*Work request*
Copy out all of the data below exactly, so that no word differs from the original.

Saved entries
━━━━━━━━━━━━━━━━

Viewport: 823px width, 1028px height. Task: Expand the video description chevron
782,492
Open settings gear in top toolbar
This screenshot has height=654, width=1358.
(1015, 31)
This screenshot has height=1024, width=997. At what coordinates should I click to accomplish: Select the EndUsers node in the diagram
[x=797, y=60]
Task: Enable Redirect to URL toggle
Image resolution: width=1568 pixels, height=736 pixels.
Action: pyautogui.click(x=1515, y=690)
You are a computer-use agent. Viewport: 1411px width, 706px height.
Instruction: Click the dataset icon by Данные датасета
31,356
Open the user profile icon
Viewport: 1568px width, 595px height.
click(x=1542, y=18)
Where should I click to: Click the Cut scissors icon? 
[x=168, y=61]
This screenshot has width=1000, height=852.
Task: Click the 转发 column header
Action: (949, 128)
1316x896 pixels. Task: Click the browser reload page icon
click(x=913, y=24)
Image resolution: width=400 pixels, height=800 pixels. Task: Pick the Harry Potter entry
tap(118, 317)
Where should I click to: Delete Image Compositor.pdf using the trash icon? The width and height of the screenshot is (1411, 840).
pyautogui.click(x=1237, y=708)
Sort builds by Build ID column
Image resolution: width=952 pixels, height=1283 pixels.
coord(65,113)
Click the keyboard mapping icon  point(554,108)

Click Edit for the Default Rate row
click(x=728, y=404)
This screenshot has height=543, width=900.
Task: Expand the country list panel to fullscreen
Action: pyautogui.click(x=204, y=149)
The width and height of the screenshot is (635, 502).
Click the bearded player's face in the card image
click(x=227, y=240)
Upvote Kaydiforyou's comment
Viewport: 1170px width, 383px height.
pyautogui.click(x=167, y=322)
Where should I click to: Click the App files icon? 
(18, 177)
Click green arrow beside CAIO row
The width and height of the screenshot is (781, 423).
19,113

━━━━━━━━━━━━━━━━

*Output for this exercise*
Viewport: 823px width, 1028px height. Task: Expand the video description chevron
782,492
Open settings gear in top toolbar
This screenshot has height=654, width=1358.
(1015, 31)
This screenshot has height=1024, width=997. At what coordinates should I click to accomplish: Select the EndUsers node in the diagram
[x=797, y=60]
Task: Enable Redirect to URL toggle
Image resolution: width=1568 pixels, height=736 pixels.
Action: pyautogui.click(x=1515, y=690)
You are a computer-use agent. Viewport: 1411px width, 706px height.
Instruction: Click the dataset icon by Данные датасета
31,356
Open the user profile icon
Viewport: 1568px width, 595px height.
click(x=1542, y=18)
Where should I click to: Click the Cut scissors icon? 
[x=168, y=61]
This screenshot has width=1000, height=852.
Task: Click the 转发 column header
Action: (949, 128)
1316x896 pixels. Task: Click the browser reload page icon
click(x=913, y=24)
Image resolution: width=400 pixels, height=800 pixels. Task: Pick the Harry Potter entry
tap(118, 317)
Where should I click to: Delete Image Compositor.pdf using the trash icon? The width and height of the screenshot is (1411, 840).
pyautogui.click(x=1237, y=708)
Sort builds by Build ID column
Image resolution: width=952 pixels, height=1283 pixels.
coord(65,113)
Click the keyboard mapping icon  point(554,108)

Click Edit for the Default Rate row
click(x=728, y=404)
This screenshot has height=543, width=900.
Task: Expand the country list panel to fullscreen
Action: pyautogui.click(x=204, y=149)
The width and height of the screenshot is (635, 502).
Click the bearded player's face in the card image
click(x=227, y=240)
Upvote Kaydiforyou's comment
Viewport: 1170px width, 383px height.
pyautogui.click(x=167, y=322)
Where should I click to: Click the App files icon? 
(18, 177)
Click green arrow beside CAIO row
The width and height of the screenshot is (781, 423).
19,113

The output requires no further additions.